II Cappella a destra. La si dice comunemente degli Angeli o, più spesso, d'Isotta. E' dedicata all'Arcangelo Michele, ovverossia alla Giustizia. (Si ricordi che nella cappella di S. Sigismondo manca proprio questa Virtù). La statua dell' Arcangelo Michele domina la tribuna sopra l'altare; ha nella mano destra la spada, nella sinistra la bilancia e col piede preme la testa del demonio. La brutta strozzatura della cintola, la pesantezza dell'ornato e la convenzionale espressività del volto la denunciano come opera di autore non eccelso. C'è tuttavia chi, esaltandone altri particolari, crede di riconoscervi i caratteri stilistici di Agostino di Duccio.
E' favola che il volto di questa statua ritragga le sembianze di Isotta. Lo smentiscono non solo le medaglie del Pisanello (av. 1395-1455) e di Matteo de' Pasti, ma anche i ritratti che di lei tratteggiarono gli antichi cronisti.

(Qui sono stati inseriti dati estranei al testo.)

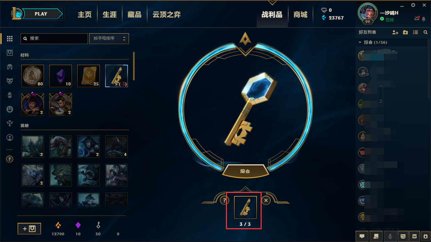
Task: Click the loot list scrollbar
Action: click(134, 66)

Ben più mirabile e suggestiva vista offrono le diciotto formelle (originariamente su fondo azzurro) nei riquadri dei pilastri. Le fanciullesche scene degli angioli che suonano, che cantano, che danzano, hanno la soavità e la modulazione del sogno. E' evidente la mano di Agostino di Duccio.
A sinistra nella cappella e l'Arca sepolcrale di Isotta, probabilmente del Pasti. Poggia su due elefanti ed ha come sfondo un padiglione marmoreo con cimiero bicefalo e alato. Dalle proboscidi degli altri due elefanti con cui termina il cimiero, s'innalzano cartigli con la scritta : Tempus loquendi - Tempus tacendi.
Nell'arca una targa di bronzo, sorretta da due genietti, dice : D. Isottae Ariminensi B. M. Sacrum MCCCCL. L'iniziale consonante D. e quel B. M. hanno dato luogo a lunghe e inconcludenti diatribe, cominciate quand'era vivo Sigismondo. Si deve leggere Divae o Dominae? Si deve interpretare Beatae Memoriae o Bonae Memoriae o Bene Merenti? II visitatore deciderà da sé. Per scrupolo di documentazione gli rammenterò tuttavia che nel 1912, sotto l'attuale targa bronzea, Corrado Ricci scoperse la seguente iscrizione : Isote. Ariminensi. Forma. Et. Virtute. Italie. Decori. MCCCCXLVI (A Isotta da Rimini, per avvenenza e virtù ornamento d'Italia).
MCCCCXLVI e probabilmente l'anno in cui Sigismondo conquistò Isotta, allora sui tredici anni.
Quando e da chi fu nascosto il primitivo epitaffio, non si sa. Forse fu lo stesso Sigismondo, capìtane l'impudenza (nel 1446 era ancor viva la moglie Polissena), a farlo.
Nel 1756 si fece una ricognizione della tomba d'Isotta. Furono trovate poche misere ossa; non un anello, non un oggetto d'ornamento, non un brandello di stoffa!
Nel muro destro della cappella e appesa l'immagine del Crocifisso dipinta su tavola (cm. 437 x 303), che critici autorevoli (Beenken, Berenson, Coletti, Gamba, Gnudi, Longhi, Suida, Zeri) attribuiscono a Giotto, giudicandola altresì fra le più alte creazioni di tutto il Trecento italiano. Si ritiene generalmente che l'opera sia stata eseguita fra il 1308 e il 1312, periodo in cui va posto il soggiorno di Giotto a Rimini. Purtroppo il dipinto (l'ha restaurato in modo egregio, or non e molto, Ottorino Nonfarmale a cura della Soprintendenza alle Gallerie) è privo dei lobi laterali e della cimasa; questa, nel 1957, è stata identificata da Federico Zeri nel grande Cristo benedicente, già nella collezione di lady Jekyll a Londra, ed ora in una raccolta privata dell'Inghilterra meridionale.
La cappella e chiusa da una balaustrata tipica del Trecento veronese. I putti che l'adornano sono animati, per quanto un po' goffi, da una vivacità festosa che non manca di conquidere. Forse ne diede il modello Agostino di Duccio.